La Banque du Japon (BoJ) a surpris tout le monde le 20 décembre en changeant sa bande de contrôle de la courbe des taux à 10 ans japonais de 0,25% à 0,50%. Le yen a regagné près de 5% autour de 132 face au dollar, loin du record de 152 yens le 16 octobre. Le professeur Eisuke Sakakibara, surnommé «Mr. Yen» en raison de son influence sur la devise lors de son passage au gouvernement (1997-1999), estime comme les marchés de swaps que la BoJ pourrait à nouveau relever son plafond lors de sa prochaine réunion. L’inflation sous-jacente (core) est bien remontée, «et elle devrait être plus restrictive, d’autant plus avec la fin du mandat du gouverneur Haruhiko Kuroda (ultra ‘dovish’) en avril», avance Nordine Naam.

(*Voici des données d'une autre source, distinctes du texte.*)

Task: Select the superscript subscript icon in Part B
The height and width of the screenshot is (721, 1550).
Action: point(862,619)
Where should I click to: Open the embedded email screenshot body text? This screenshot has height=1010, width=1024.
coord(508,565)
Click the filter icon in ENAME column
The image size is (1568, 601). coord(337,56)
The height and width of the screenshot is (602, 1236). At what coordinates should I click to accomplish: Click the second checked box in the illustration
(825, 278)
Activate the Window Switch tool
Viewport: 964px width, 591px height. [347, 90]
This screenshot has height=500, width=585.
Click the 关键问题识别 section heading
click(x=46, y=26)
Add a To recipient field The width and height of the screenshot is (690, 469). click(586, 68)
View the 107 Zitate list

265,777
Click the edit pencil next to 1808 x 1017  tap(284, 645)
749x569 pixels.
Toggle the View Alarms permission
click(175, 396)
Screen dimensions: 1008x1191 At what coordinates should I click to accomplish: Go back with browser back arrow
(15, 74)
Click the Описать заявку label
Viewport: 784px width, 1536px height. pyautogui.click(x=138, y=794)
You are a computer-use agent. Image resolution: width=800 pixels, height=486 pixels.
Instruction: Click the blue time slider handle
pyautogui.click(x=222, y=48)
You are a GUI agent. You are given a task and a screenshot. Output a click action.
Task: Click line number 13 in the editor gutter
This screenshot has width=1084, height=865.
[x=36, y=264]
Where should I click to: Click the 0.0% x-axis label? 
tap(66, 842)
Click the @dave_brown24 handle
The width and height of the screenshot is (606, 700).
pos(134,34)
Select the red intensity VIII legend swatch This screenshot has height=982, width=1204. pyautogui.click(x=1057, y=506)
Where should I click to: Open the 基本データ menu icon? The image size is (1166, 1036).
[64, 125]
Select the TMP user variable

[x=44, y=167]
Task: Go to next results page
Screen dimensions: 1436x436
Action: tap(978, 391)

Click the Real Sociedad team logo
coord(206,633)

«Sa communication reste inchangée, mais cette devise, qui a le plus sous-performé en 2022 (-16% face au dollar), pourrait aussi bénéficier d’un retour des capitaux japonais», poursuit Guillaume Dejean, qui voit bien le dollar-yen baisser jusqu’à 120 dans l’année. «L’économie japonaise est susceptible de surperformer si ses pairs s’enfoncent dans la récession : la balance commerciale des biens devrait s’améliorer, de même que le tourisme, estime aussi Tim Baker, stratégiste de Deutsche Bank. Le yen est encore bon marché : en cas de baisse des actions en 2023, et peut-être même de baisse des rendements obligataires, c’est historiquement la meilleure combinaison pour un yen plus fort.»

Livre sterling

Autour de 1,34 dollar et 0,84 face à l’euro, la livre semblait survalorisée fin 2021 à cause du cocktail Brexit et Covid-19. Avec la mauvaise gestion des ressources énergétiques et les atermoiements politiques au Royaume-Uni, elle a bien corrigé en 2022, à 1,20 dollar (-11%) et 0,88 face à l’euro (-4%). «Nous ne voyons d’amélioration sur aucun indicateur, et avec des dissensions croissantes au sein de la Banque d’Angleterre (BoE), la baisse devrait se poursuivre un peu, jusqu’à 1,18-1,19 dollar et 0,90 face à l’euro au premier semestre», estime le stratégiste de Natixis. Au contraire, «nous pensons que beaucoup de mauvaises nouvelles ont été intégrées et que des marchés très versatiles et quelques annonces conjoncturelles pourraient l’aider à s’apprécier, et potentiellement retrouver un niveau de 1,30 dollar au second semestre si ce dernier se déprécie», nuance Guillaume Dejean.

Les autres devises

Le stratégiste de Western Union jouerait bien un maintien ou un nouveau renforcement du franc suisse face à l’euro, après celui qui l’a amené de 1,04 à 0,94 entre juin et octobre (+5% sur l’année, +7,5% face aux devises du G10), à cause des incertitudes autour de la BCE et des risques souverains en zone euro. «Un retour à la parité est quand même envisageable pour la fin 2023 parce que la Banque nationale de Suisse (BNS) aura encore du retard, et que le pays sera touché autant que la région en cas de récession préalable, ajoute Nordine Naam. Globalement, les mouvements seront tous plus mesurés qu’en 2022, où les rachats de positions short ont pu être assez violents en fin d’année, de même que la volatilité, même si elle demeurera.» Cette relative stabilisation des marchés de changes et une baisse du dollar devraient profiter aux devises «matières premières» et aux pays émergents qui attireront plus facilement des capitaux.